El ciclo de apogeo de la próspera semicolonia agroexportadora, basada en la renta diferencial de la pampa húmeda e inserta en la órbita del viejo imperio británico, hacía tiempo que evidenciaba signos de agotamiento.
A ese contexto intentó «responderle» el Plan Pinedo, que era una especie de «letra chica» del Tratado Roca-Runciman y que consistió -en resumen- en lo siguiente:
partía de reconocer la declinación irreversible de Gran Bretaña como metrópoli industrial de la vieja semicolonia agroexportadora, y tomaba nota de la posición gravitante en que quedaría Estados Unidos luego de la guerra. Significaba, en este sentido, un giro del eje de la dependencia que tenía por punto de apoyo una triangulación comercial. Las divisas, producto de las exportaciones agropecuarias, que el gobierno inglés mantenía congeladas, debían ser sustituidas por créditos de Estados Unidos, aplicables a la compra de máquinas, equipos e insumos fabriles que el antiguo imperio ya no podía suministrar. A su vez, a cambio de los cereales y de la carne vendidos a precio fijo y sin interés por los productores argentinos, el país recibiría títulos de la deuda británica y acciones de las empresas ferroviarias instaladas en el país, que el gobierno habría de nacionalizar según un plan elaborado por el propio Pinedo cuando era asesor de esas compañías. Un capítulo central del Plan consistía en la compra por el Estado de los excedentes de las cosechas que no tenían entrada en los mercados europeos, y en el fomento de las industrias manufactureras y de la construcción, para sostener el nivel de actividad económica y neutralizar los efectos de la desocupación. A tales fines el Banco Central dispondría durante cinco años (período de emergencia) de los depósitos movilizables de la banca privada, con los cuales constituiría un Organismo de Financiación que otorgaría créditos a 15 años a las industrias cuyos artículos no compitieran con las importaciones, y tuvieran posibilidad de exportación. Para las empresas constructoras los créditos serían a 30 años y estarían destinados a promover la edificación de viviendas económicas, con bajo porcentaje de insumos importados. El proyecto incluía entablar negociaciones con los gobiernos de Brasil y Estados Unidos para echar las bases de una zona de libre comercio que abarcase el país del norte y el sur de América Latina.

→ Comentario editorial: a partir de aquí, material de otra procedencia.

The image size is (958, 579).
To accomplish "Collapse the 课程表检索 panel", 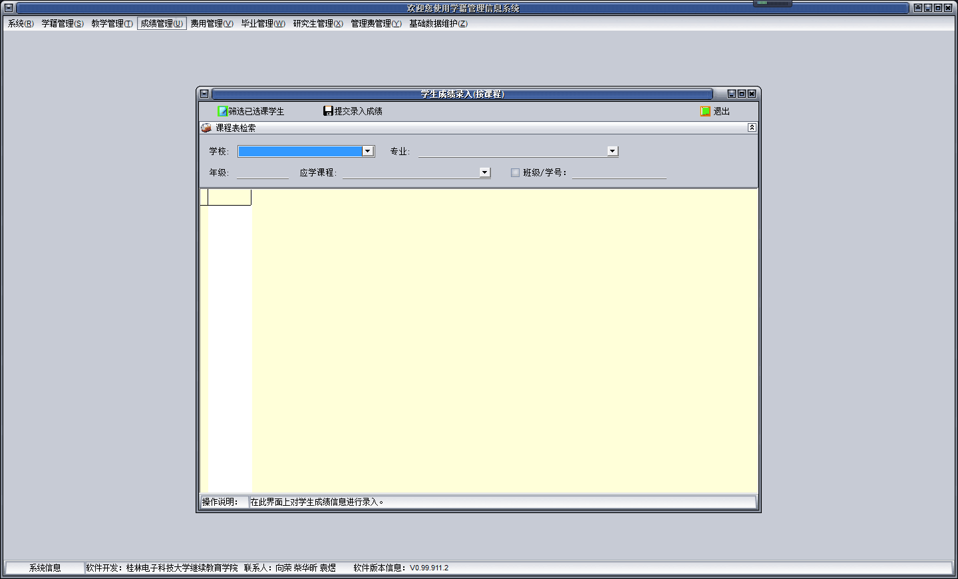I will [x=752, y=128].
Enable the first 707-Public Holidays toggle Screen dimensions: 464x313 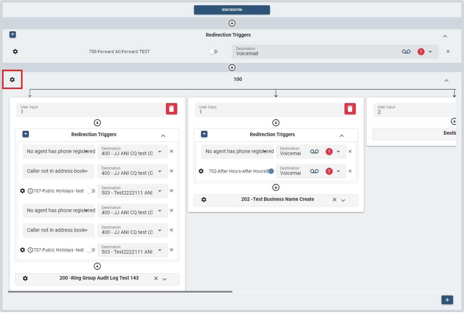point(91,191)
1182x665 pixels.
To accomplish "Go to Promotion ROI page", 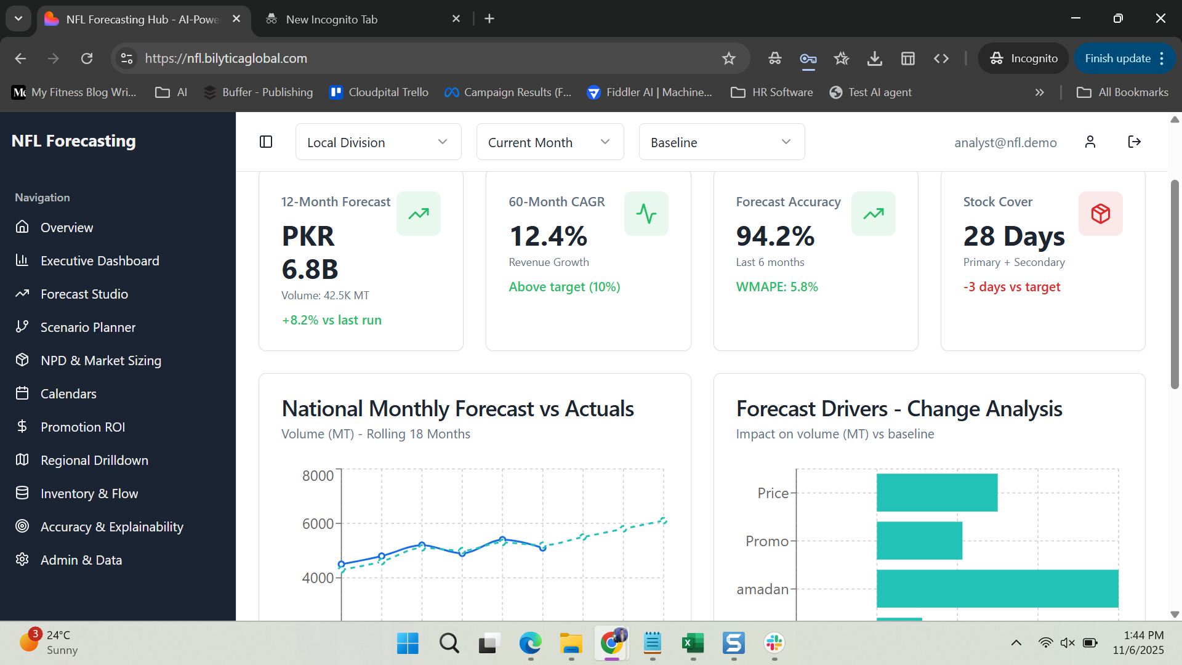I will point(82,427).
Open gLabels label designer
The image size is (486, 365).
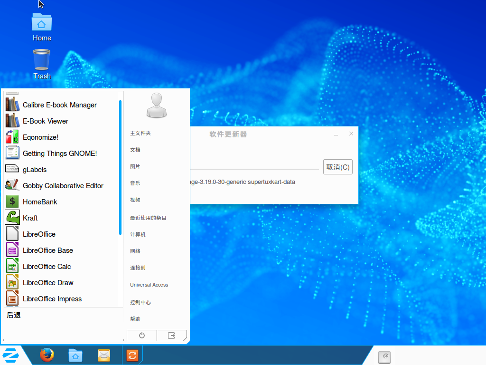[x=34, y=170]
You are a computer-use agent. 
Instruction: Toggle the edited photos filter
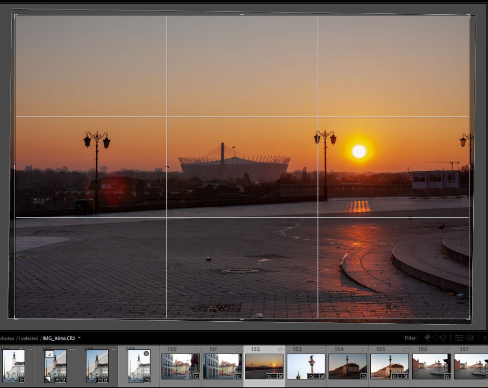(x=458, y=337)
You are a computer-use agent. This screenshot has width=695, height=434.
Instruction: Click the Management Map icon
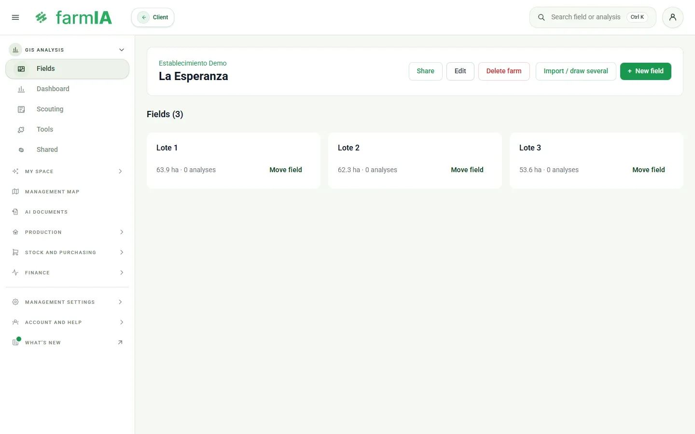tap(15, 191)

¿Por qué se cayó? No fueron razones estrictamente técnicas sino exclusivamente políticas la que frustraron el plan, que no llegó a ser nada más que eso, un plan para «subsidiar» una industrialización cautiva y dependiente del Estado.
A lo sumo se proponía mantener la estructura manufacturera existente, amenazada por una nueva crisis con la consiguiente repercusión social sobre la estabilidad de la dominación oligárquica. El mensaje que el Poder Ejecutivo envió al Congreso no ofrecía dudas al respecto. En relación a los estímulos fabriles advertía que “ello no significa, desde luego, que toda industria debe ser fomentada. Debemos precavernos del error de promover aquellas producciones que tiendan a disminuir las importaciones de los países que sigan comprando nuestros productos en medida suficiente para pagar esas importaciones. De lo contrario crearemos nuevos obstáculos a las exportaciones: hay que importar mientras se pueda seguir exportando”.
Sin embargo, pese a la claridad de esta declaración de propósitos, el contenido del Plan provocó una fuerte diferenciación dentro del bloque de clases gobernantes. Los criadores agrupados en Carbap y en las sociedades rurales del interior, organizaron una feroz resistencia apoyados por la UCR, mientras que la Sociedad Rural no lo objetó en principio, pero advirtió contra el peligro de fomentar “industrias artificiales”. En cambio, la Unión Industrial le dio un caluroso apoyo y a la Bolsa de Comercio le pareció razonable respaldar la actividad fabril existente. Las divergencias reflejaban los realineamientos que se habían producido en el seno de las clases propietarias a lo largo de los años 30. Los ganaderos medios, cuyo negocio era la cría, querían a toda costa mantener el viejo status quo agroexportador, bloqueando todo desenvolvimiento fabril, amenazara o no las importaciones provenientes de los países compradores. Su interpretación de la vieja consigna de los años dorados —“comprar a quien nos compre”— no admitía variante alguna. La posición del radicalismo alvearizado, representante de las capas medias rurales y de la pequeña burguesía urbana ligada al aparato de los servicios, era la misma. No era el caso de los invernadores que, asegurado el mercado británico del chilled mediante las cuotas asignadas en el Pacto Roca-Runciman, podían exhibir una posición más flexible. Constituían el núcleo central del poder oligárquico y estaban en mejor posición para comprender la necesidad de aceptar ciertos cambios para preservar su presente hegemonía. Además, ciertas modificaciones se habían operado en los círculos dirigentes de la oligarquía, a partir de la derivación de parte del capital comercial radicado en el circuito agroexportador hacia ramas fabriles que operaban con altas tasas de retorno.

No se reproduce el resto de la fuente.